After the last day of the Month of Ramadhan, Muslims celebrate Eid ul Fitr to commemorate the completion of the fast. They get together for prayer, food, and modest gift exchange (particularly for children). However, it is a day of mixed feelings, because the most blessed Month of Ramadhan with all of its opportunities for forgiveness and reward are gone for another year.

“I take refuge with Thy kindest disposition, O’ Lord, lest the dawn of this night breaks forth, or the month of Ramadan comes to an end, and I still stand as an accused (unforgiven) sinner, liable to be punished, on the Day I am presented before Thee.”

[From a prayer of the last night of the month of Ramadan, taught by Imam Jafar Sadiq (AS).
Why is fasting prescribed particularly in the Month of Ramadhan for Muslims?

The month of Ramadan is the ninth month in the Islamic lunar calendar. Since a lunar year is about a week and a half shorter than a solar year, the Month of Ramadhan cycles backward through the seasons. It is a sacred month because God ordained it for the revelation of sacred texts. Imam Ja’far Sadiq (AS) quotes the Holy Prophet (PBUH) and his family, as saying,

“The Books of Abraham were revealed on the first night of the Month of Ramadhan; the Torah was revealed on the sixth of the month of Ramadan; the Gospel was revealed on the thirteenth of the Month of Ramadhan . . ., and the Holy Qur’an on the twenty-third of the Month of Ramadhan.”

It is also considered sacred because it contains the Night of Power (Laylatul Qadr). “Qadr” literally means destiny, and on this night God determines each and every event to occur during the next year to any and all of God’s creation.

Imam Sadiq (AS) informs us that,

“During Laylatul Qadr, the angels, the spirit, and the trusted scribes all descend to the lower heavens and write down whatever God decrees that year, and if God wishes to advance something or postpone it or add thereto, God orders the angel to erase it and replace it with whatever God decrees.”

The Holy Prophet of Islam (PBUH) and his family, tells us about the great blessings of the Month of Ramadhan.

“[The month of Ramadan is] overflowing with advantages, merciful, ready to put up your sins of omission and commission to God for obtaining his forgiveness. Its days, nights and hours, in the estimation of God, are more select, refined and important than the days, nights and hours of other months.
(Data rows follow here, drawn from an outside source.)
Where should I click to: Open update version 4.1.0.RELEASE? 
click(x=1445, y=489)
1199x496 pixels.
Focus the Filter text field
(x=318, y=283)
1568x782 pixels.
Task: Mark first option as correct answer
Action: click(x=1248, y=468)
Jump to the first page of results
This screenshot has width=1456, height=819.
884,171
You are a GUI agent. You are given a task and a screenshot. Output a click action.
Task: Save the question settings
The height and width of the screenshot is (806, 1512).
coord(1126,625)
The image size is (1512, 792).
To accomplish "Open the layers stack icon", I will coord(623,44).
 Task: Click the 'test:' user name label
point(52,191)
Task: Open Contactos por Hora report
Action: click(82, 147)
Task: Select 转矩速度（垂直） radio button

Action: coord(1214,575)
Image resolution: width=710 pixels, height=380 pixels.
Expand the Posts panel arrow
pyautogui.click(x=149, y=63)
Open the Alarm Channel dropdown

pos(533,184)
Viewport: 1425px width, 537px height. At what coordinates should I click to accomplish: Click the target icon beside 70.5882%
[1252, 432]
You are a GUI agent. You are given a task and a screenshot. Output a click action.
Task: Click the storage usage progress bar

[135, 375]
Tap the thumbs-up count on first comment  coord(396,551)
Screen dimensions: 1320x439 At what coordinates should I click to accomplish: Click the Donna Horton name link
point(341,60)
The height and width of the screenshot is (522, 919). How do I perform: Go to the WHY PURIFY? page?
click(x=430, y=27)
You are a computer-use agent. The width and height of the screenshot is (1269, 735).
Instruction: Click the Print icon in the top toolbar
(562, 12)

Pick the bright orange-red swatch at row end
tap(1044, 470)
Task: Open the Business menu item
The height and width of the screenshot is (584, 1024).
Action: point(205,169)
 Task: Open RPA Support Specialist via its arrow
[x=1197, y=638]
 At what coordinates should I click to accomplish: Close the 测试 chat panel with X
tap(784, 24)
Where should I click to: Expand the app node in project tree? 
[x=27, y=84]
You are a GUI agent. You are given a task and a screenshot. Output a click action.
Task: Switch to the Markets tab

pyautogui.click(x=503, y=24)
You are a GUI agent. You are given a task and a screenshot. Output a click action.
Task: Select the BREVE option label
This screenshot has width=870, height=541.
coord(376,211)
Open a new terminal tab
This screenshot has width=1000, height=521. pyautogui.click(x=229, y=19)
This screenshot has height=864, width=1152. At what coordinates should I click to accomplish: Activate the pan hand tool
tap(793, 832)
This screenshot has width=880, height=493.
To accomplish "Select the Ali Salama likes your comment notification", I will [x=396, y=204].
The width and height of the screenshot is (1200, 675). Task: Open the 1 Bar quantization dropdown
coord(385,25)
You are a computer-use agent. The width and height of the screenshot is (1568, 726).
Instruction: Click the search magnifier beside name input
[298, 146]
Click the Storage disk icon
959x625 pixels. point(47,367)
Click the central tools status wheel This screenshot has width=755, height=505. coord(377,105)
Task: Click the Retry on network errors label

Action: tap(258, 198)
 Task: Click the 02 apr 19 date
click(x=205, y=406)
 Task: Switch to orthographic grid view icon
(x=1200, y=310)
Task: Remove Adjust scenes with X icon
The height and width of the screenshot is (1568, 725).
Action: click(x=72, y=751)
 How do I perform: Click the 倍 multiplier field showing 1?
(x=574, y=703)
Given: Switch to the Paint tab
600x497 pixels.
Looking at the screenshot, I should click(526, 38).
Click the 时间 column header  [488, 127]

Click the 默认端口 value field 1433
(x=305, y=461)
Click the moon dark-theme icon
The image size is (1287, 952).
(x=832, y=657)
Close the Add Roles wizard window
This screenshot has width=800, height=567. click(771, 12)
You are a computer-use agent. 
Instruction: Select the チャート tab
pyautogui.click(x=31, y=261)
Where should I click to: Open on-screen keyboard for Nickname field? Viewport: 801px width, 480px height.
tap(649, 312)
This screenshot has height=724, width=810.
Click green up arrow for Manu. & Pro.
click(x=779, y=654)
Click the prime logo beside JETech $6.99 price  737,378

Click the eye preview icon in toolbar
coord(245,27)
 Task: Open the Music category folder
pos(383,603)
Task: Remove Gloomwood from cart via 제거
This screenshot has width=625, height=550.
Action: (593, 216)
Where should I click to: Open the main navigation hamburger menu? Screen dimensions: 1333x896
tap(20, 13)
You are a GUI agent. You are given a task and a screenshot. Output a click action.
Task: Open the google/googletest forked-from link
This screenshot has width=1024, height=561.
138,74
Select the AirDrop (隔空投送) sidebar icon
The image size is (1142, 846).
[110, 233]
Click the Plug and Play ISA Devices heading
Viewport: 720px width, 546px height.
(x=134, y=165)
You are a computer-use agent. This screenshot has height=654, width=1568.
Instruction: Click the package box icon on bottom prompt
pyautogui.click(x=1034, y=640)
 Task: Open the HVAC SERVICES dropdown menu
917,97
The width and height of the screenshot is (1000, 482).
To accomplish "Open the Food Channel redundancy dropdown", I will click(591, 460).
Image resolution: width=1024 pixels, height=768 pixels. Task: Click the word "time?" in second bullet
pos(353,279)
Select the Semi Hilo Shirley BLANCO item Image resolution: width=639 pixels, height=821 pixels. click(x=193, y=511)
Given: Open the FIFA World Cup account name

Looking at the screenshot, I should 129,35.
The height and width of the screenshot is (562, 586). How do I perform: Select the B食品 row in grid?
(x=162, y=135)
It surpasses all months in merits and favors.…. So, sincerely, free from evil and sinful thoughts and actions, with clear conscience, pray and request that God may give you heart and confidence to observe fast… throughout this month..”

Conclusion

Muslims observe fast, as in any act of devotion, to seek nearness to God, seek His pleasure and Forgiveness, and generate a spirit of piety in Man. Fasting in this month honors the revelation of God’s word and purifies one in preparation for the night of decrees and in hope of forgiveness. Fasting is a yearly spiritual renewal, given abundant reward in this month of God’s Mercy, that is part of the Islamic path to the ideal self.